Is the really good service reserved for families and those who look they'll tip extremely well?  If so, maybe it's a good thing we rarely go out, because we usually give a decent tip.  Always a minimum of ten percent unless the service and fare are so bad as to upset us terribly.  I've been on both sides and yes I look at just how busy the place is before giving them the benefit of a doubt.  If it's extremely busy, then yes, I give quite a bit of slack, but when there's a total of five tables at a buffet and the servers are staring right at you and even ignore when you ask for something specific (like no ice in soda or extra sugar packets), well in that case you really don't deserve my repeat business.

Sunday, June 1, 2014

Zoo in the Summer

So, I love going to the zoo.  As a kid, my grandparents used to take us every summer to the St. Louis Zoo and it was totally AWESOME!  Even if we didn't see all the exhibits we at least walked over the entire zoo before eating lunch at Forest Park and then going to Carlyle Lake where we would eat dinner or returning to the zoo before going home.

Last year, in an attempt to get some animal pictures for My Project Noah(which I have yet to post!) my other half and I tried to spend the morning in the zoo.  I say try because while we got there just as they opened, it was mid-July and we had gone on a Friday morning.  It was a stop on our way to Chicago for our first ever trip to Medieval Times.  We had a pretty decent parking spot, within sight of the entrance.

I had forgotten about how busy and loud it can be, though!  Not only that but I'm no longer a child more intrigued by what's going on around me than annoyed so when children are blocking my view of the perfect picture of a random reptile or fish I would get aggravated.  That's nothing though when combined with the screams of babies, parents calling for their kids, and the most annoying: children making demands of not only their friends, siblings or cousins, but their parents.

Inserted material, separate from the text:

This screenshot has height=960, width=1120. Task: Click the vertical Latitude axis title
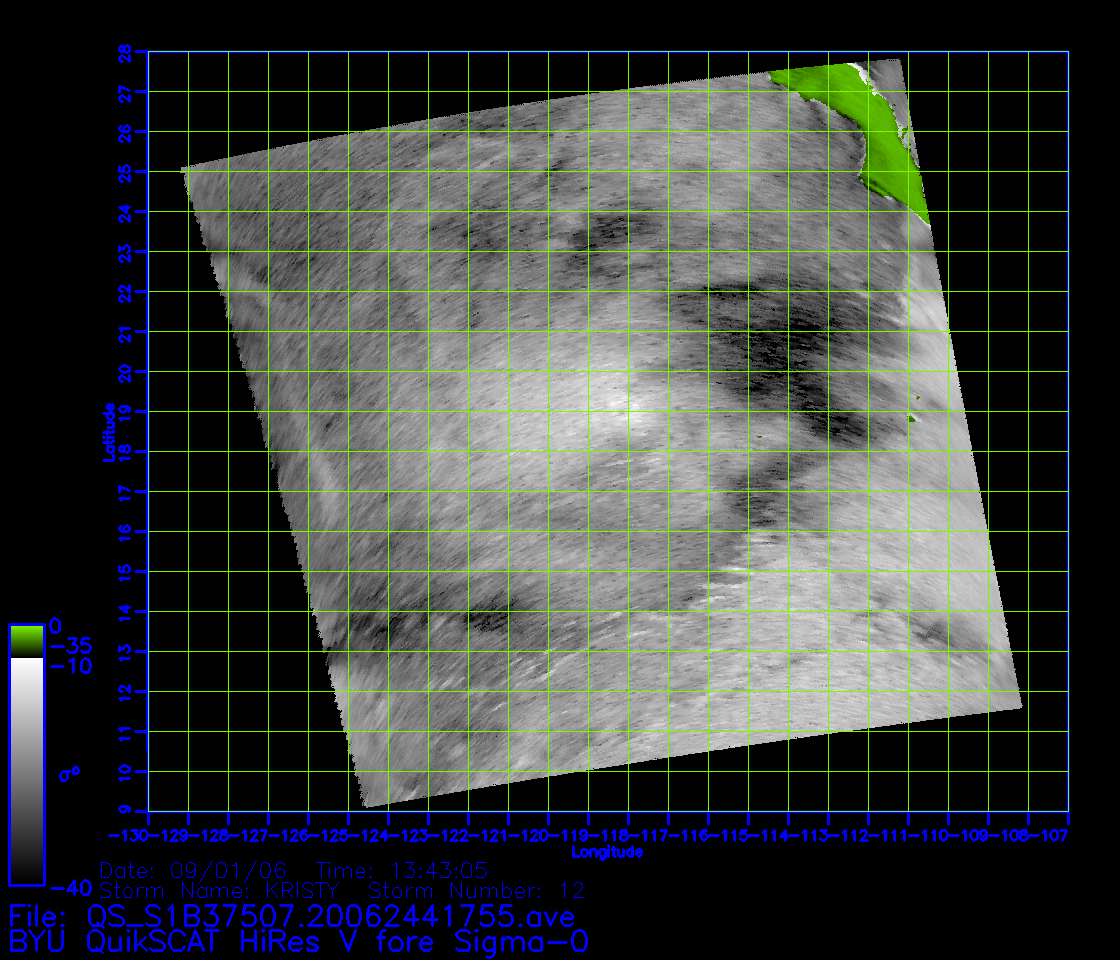(106, 432)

Now don't get me wrong, I love kids, most of the time.  I have approximately ten nieces and nephews and don't get to see them nearly often enough.  I also know that the zoo is a great cheap if not completely free (you have to find a way to get there when you don't live within walking distance.) all day activity for kids.  I loved learning about wildlife of all kinds growing up though I am horrible at knowing what is what specifically.  I even rewrote informational texts from encyclopedias and had those wildlife cards (though I do believe I stole most of them from my older sister's collection.  She only kept the ones she didn't already have a copy of or that she liked.) when I was young.  Wish I still had those wildlife cards!

video

Anyway, I found that even though they've done some awesome things, like the underground section(which reminded both of us of Willy Wonka) on the train and the Sea Lion Sound Cove, it's a horrible idea to go there during the summer because the crowds are enormous, the noise level is as bad as any concert and trying to see the exhibits?  Well, let's leave that to the children!